» WHAT YOU SHOULD DO
Only one range belongs in the answer: the line holding "Where should I click to: Close" through the last line of the records, reproduced as is.

» MATERIAL FOR THE TASK

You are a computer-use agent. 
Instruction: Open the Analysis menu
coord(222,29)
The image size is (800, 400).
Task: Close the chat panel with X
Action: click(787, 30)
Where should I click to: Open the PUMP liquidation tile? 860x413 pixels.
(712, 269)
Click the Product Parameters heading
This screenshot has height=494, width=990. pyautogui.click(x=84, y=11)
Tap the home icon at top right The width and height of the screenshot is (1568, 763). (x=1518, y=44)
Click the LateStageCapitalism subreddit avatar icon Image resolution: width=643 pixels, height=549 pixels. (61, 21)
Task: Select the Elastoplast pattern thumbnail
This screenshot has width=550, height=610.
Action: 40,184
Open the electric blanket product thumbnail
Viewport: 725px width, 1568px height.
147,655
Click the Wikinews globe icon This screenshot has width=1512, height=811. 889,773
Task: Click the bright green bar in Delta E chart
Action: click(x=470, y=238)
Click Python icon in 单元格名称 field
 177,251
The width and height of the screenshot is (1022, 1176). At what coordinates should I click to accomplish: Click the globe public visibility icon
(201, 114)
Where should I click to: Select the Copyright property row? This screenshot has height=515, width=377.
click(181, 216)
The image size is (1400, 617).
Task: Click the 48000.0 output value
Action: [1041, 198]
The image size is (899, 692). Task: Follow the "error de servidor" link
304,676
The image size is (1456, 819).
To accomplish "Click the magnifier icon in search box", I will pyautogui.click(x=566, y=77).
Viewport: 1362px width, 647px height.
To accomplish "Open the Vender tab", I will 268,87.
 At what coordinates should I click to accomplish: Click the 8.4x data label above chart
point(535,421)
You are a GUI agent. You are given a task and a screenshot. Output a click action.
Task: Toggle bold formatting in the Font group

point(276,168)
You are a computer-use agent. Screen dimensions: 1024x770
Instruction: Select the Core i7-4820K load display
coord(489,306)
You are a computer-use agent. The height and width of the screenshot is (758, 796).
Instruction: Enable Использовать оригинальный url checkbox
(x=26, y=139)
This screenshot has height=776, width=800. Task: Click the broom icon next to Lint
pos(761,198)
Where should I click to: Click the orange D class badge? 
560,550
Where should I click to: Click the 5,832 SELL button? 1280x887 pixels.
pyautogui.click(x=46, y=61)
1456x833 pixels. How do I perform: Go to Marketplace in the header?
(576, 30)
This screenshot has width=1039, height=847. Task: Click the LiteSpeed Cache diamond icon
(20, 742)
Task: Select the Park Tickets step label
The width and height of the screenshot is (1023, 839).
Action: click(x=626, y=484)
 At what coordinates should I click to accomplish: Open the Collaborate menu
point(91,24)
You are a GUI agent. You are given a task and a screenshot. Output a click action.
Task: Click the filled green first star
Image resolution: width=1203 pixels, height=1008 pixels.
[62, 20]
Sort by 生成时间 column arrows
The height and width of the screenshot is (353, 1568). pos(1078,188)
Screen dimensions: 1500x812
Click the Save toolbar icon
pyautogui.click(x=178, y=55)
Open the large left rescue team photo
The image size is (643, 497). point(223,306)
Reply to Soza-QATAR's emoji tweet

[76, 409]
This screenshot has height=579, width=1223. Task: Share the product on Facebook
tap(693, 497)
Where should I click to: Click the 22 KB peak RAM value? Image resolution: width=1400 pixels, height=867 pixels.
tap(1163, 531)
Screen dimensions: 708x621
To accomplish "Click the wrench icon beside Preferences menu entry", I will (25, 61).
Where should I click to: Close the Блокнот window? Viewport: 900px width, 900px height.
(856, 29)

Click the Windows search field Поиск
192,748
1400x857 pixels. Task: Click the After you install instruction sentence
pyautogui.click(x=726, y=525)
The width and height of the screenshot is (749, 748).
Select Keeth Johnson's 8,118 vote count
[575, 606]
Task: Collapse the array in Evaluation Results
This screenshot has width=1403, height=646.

» OUTPUT OF THE EXERCISE
Where should I click to: Close the Блокнот window? Viewport: 900px width, 900px height.
(856, 29)

Click the Windows search field Поиск
192,748
1400x857 pixels. Task: Click the After you install instruction sentence
pyautogui.click(x=726, y=525)
The width and height of the screenshot is (749, 748).
Select Keeth Johnson's 8,118 vote count
[575, 606]
Task: Collapse the array in Evaluation Results
This screenshot has width=1403, height=646.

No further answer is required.